[net.nlang] Phoenix and Akaeakamai learn sentences

cunningh@noscvax.UUCP (11/17/83)

[I'm told recent news postings from computers in San Diego didn't get
into the rest of the net -- so I'm reposting this.]

A segment of the NOVA "Signs of the Apes, Songs of the Whales" TV show
a couple of weeks ago covered some of Lou Herman's work on sentence
understanding using the two bottlenose dolphins Phoenix and
Akaeakamai.  Friday, I sat in on a seminar wherein he discussed his
work in more detail.  I'd like to share some of my impressions.  Any
misperceptions and misinterpretations are strictly my own  -- animal
linguistics not being a field I know much about.

BACKGROUND

Many animals display various kinds of signs (gestures, postures,
chemical emissions, sounds, etc.) expressing motivational and emotional
states, territories, etc.  Some (e.g. bees) show elaborate patterns of
communication.

'Language", however, seems a uniquely human kind of thing.  'Words' in
human languages can be combined in a variety of syntactically
meaningful ways to communicate a potentially infinite number of
'sentence' expressions.  Noam Chomsky claimed at one point that the
grasp and creative use of syntax strongly distinguished human beings
from animals.

30 years ago, Keith and Catherine Hayes adopted 'Viki', a female
chimpanzee, raised her as a child, and attempted to teach her to speak
English.  After five years of intensive training, Viki was able to
utter, with difficulty, three words  -- which she used in almost
arbitrary ways.  This, despite the fact that on simple non-verbal tests
requiring conceptual distinctions, Viki seemed to score as well as
average children her own age.

20 years later, Allen and Beatrice Gardner tried a different approach
with the chimp Washo.  Having determined that chimps in the wild are
responsive to gesture, but seem to have little voluntary control over
their vocalizations, they trained her to use a variety of signs from
the American Sign Language (ASL).  Washo seemed to respond to about 500
signs, and allegedly could make 80 reliably.  Other investigators
became very enthusiastic about training primates to produce sign
language.

The Premacks trained 'Sarah' to use plastic tokens of different sizes,
shapes and colors -- she apparently succeeded in using them in
meaningful syntactic order.  The Rombaughs devised a computer interface
so that 'Lana' could generate "lexigraphs" on a computer screen  -- she
was apparently successful in formulating sentences to request things
she wanted.  Penny Patterson claimed that her gorilla, 'Koko', could
invent new signs and new combinations of signs.

Herb Terrace, working with 'Nimchimski', re-did much of the Gardners'
work, trying to put it on a more formal basis, until he ran out of
grant money from NIMH.  This forced him to do a very significant
thing:  sit back and completely analyze all his data (especially his
video tape records) and many records of the Gardners' and Rombaughs'
work.

>From those data, Terrace concluded that most, if not all of the primate
linguistic productions resulted from extensive (often unconscious)
★ ★ ★ ★ ★
-- What to work on --
A. Answer these questions using the net.nlang post on Phoenix and Akaeakamai:
(i) How many words could Viki utter after five years of intensive training?
(ii) How many signs could Washo allegedly make reliably?
(iii) What did the Premacks train Sarah to use?
B. Reproduce a passage from the net.nlang post on Phoenix and Akaeakamai, beginning at the words "30 years ago, Keith" and stopping after "her own age.".
The data that follow come from a separate source.

-- Available data --
★ ★ ★ ★ ★
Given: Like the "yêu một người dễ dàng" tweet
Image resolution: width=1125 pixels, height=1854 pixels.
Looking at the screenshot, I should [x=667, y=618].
★ ★ ★ ★ ★
-- Set of answers --
A.
(i) Three words.
(ii) 80 signs.
(iii) Plastic tokens of different sizes, shapes and colors.

B.
30 years ago, Keith and Catherine Hayes adopted 'Viki', a female
chimpanzee, raised her as a child, and attempted to teach her to speak
English.  After five years of intensive training, Viki was able to
utter, with difficulty, three words  -- which she used in almost
arbitrary ways.  This, despite the fact that on simple non-verbal tests
requiring conceptual distinctions, Viki seemed to score as well as
average children her own age.